The Duke bent his head. He could not speak, but he grasped the doctor’s hand with a grateful pressure, and then passed silently into the sick-room.
Esther Vanberg was lying quite motionless, her eyes fixed on the door as the Duke entered. Never before had Vincent seen so much tenderness in those eyes. The shadow of death, so near at hand, seemed to have a very softening influence upon the Jewess.
She pointed silently to an arm-chair by the side of the bed. The Duke seated himself, and took the feeble hand which stretched itself towards him.
The proud woman was quite subdued. She could read the signs of an unspeakable sorrow in the pale face of her lover, and she felt how unworthy she was of such unbounded devotion.

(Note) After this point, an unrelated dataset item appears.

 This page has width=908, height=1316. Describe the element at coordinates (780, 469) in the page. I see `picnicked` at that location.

“Dear Vincent,” she murmured softly, “you must not grieve for me. You have all your life before you. It is better for your happiness, much better, that I should die. I have been a proud, capricious creature, and I never should have made a good wife. Believe me, dear, it is better as it is. I know that you will grieve just at first; but by-and-by the sorrow will all wear away, and you will only remember me as one of the pale shadows of the past. Then I hope you will marry a woman of your own station, a woman worthy of your love.”
“My darling! my own dear love! I would give my dukedom, and the last acre of the Harlingford lands—I would give my very soul—if I could save you!”

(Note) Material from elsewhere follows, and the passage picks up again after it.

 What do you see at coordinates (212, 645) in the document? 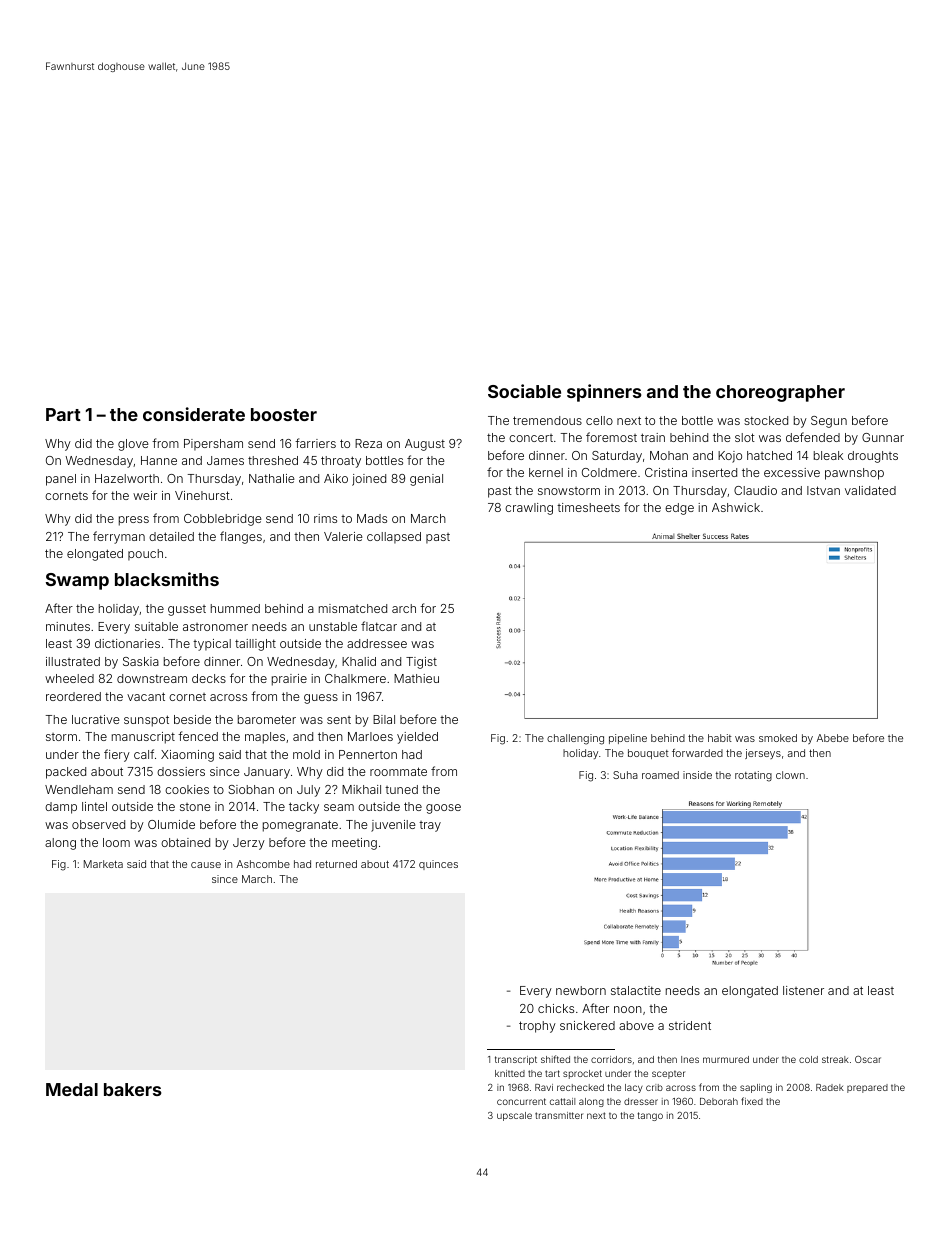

“I know your true heart, Vincent; and I can believe all you say, poor boy! But I know that my death will be ultimately for your happiness. And now, dear, I have done many wicked things in my life. I want to repent of them before I die—to atone for some, if I can. There was one cruel wrong I inflicted upon an innocent girl, prompted by an envious hatred of her good looks—and her success in the theatre. You’ll despise me when I tell you how mean and cruel I have been—but I must tell you, Vincent, however hard it is to do it.”
In as few words as could tell the story, Esther related the circumstances of the treacherous plot against Violet Westford. The Duke listened with a grave face. He was deeply grieved by the recital of Esther’s sin.
“I was very wicked, was I not, Vincent?” she asked, when she had finished her story; “and you will hate me for my wickedness.”
“No, Esther: but I hate the man who tempted you—that cold-blooded scoundrel, Rupert Godwin, who, for some wicked purpose of his own, played upon a woman’s foolish jealousy, in order to make her the instrument of his treachery.”
“Rupert Godwin!” cried the Jewess. “Is Mr. Godwin’s name Rupert?”
“It is.”
“Strange! strange!”
“Why so, darling?”
“I don’t know; but the name is an uncommon one, and it is connected with the history of my childhood. O, Vincent, I have not many hours to live; but before I die I should like to tell you the story of my youth. I think it would make you understand why I have been a proud and extravagant woman—reckless of the feelings of others, seeking only my own pleasure, heartless, ungrateful. If I live long enough, Vincent, I will tell you that story.”